Si todo fuera como eso podría soportarlo. El asunto empeora porque el instructor me mira con su cara inocente y me pide que no respire por la boca, que inhale profundo, me concentre y tense los músculos para “sentir cómo trabajan”. La verdad es que en esos instantes yo quisiera que hasta las niñas de los ojos respiraran -para ayudarme- y cobro consciencia de que tengo huesos y músculos en zonas de mí que no sabía que existían, menos que tenían nombre. Así por ejemplo, he descubierto que los “trapecios” no nomás están en el circo; que en alguna parte de mi flácido vientre están el oblicuo mayor, el menor y el tranverso; que debajo de mi incipiente copa “A” tengo dos tipos de pectorales y un serrato; que nada más en los escuálidos hombros tengo deltoides, un redondo mayor, otro menor y un supraespinoso; que en las piernas debería de tener, entre otros, un glúteo mayor, uno mediano y otro menor; y así hasta llegar al Carlos Salinas de Gortari de mi anatomía: “El innombrable”, también conocido como “Esternocleidomastoideo”, que sigo sin saber exactamente dónde está ni para qué sirve… y sin embargo me duele (diría Galileo).

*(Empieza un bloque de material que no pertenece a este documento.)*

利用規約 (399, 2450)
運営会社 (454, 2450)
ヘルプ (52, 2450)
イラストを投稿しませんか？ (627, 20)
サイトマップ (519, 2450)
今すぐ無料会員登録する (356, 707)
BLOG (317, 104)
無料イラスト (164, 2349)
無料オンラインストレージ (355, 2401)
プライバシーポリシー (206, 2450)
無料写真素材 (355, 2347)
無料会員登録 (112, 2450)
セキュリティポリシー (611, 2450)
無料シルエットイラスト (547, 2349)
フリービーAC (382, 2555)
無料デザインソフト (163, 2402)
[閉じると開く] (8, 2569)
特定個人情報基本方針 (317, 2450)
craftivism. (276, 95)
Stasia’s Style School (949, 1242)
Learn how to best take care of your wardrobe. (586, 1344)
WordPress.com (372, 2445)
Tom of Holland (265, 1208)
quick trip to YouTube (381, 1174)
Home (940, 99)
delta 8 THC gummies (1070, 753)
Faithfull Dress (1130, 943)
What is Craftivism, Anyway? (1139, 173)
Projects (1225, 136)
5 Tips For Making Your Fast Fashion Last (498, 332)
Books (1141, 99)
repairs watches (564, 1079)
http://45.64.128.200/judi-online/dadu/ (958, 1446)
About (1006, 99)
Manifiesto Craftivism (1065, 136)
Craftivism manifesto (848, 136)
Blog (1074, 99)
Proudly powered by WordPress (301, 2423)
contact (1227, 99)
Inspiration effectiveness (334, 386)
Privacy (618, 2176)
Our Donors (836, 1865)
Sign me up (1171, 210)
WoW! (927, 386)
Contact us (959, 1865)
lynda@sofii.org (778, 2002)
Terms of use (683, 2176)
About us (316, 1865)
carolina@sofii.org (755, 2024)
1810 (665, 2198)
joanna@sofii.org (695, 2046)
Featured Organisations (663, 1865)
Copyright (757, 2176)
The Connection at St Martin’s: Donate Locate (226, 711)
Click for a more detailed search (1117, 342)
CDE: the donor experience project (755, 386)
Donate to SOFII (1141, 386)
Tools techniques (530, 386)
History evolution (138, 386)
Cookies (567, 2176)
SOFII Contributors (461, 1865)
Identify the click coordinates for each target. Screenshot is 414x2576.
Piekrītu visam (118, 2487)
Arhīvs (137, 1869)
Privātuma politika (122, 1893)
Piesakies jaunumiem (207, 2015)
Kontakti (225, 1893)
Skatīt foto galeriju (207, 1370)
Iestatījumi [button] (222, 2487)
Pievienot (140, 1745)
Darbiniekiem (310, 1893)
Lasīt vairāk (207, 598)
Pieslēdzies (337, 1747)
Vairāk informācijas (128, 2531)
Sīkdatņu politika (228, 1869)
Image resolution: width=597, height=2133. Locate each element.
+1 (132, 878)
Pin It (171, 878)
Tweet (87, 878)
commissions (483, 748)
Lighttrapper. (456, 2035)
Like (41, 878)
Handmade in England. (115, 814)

Claro que no todo es tragedia. Ya puedo subir las escaleras de un tirón, caminar 15 minutos seguidos y correr dos. El inconveniente mayor es que sudo a lo bestia y al terminar debo cambiarme hasta de calcetines porque nomás chacualeo: Splash, splash, splash, a donde vaya. Si me subo a la camioneta para irme a mi casa en esas condiciones, me resbalo del asiento y no respondo de mí. Al paso que voy, 2011 lo voy a terminar de 1.50 de estatura. Por cierto, no me decido a usar una banda de toalla en la frente ni, menos, a entrar a la clase de Ritmos Latinos; así empezó un conocido mío y ahorita está de bailarín exótico en algún lugar ignoto del trópico mexicano.
Pese a todo, soy feliz; de tanta lechuga estoy desarrollando unos incisivos formidables que son la envidia de Cuco, el hámster de Adolfo, mi bronceado no constituye una amenaza de cáncer de piel en el largo plazo y ya me puedo atar las agujetas sin que se me corte el resuello o con esa sensación de ahogo como si, de pronto, me hubiera despertado en la Luna sin tanques de oxígeno. Ahí la llevo: Hoy me pesé y bajé 53 gramos. Me faltan por bajar, poco más de nueve kilos. Allá por la Navidad del 2019, podré presumir de mis afanes de hogaño.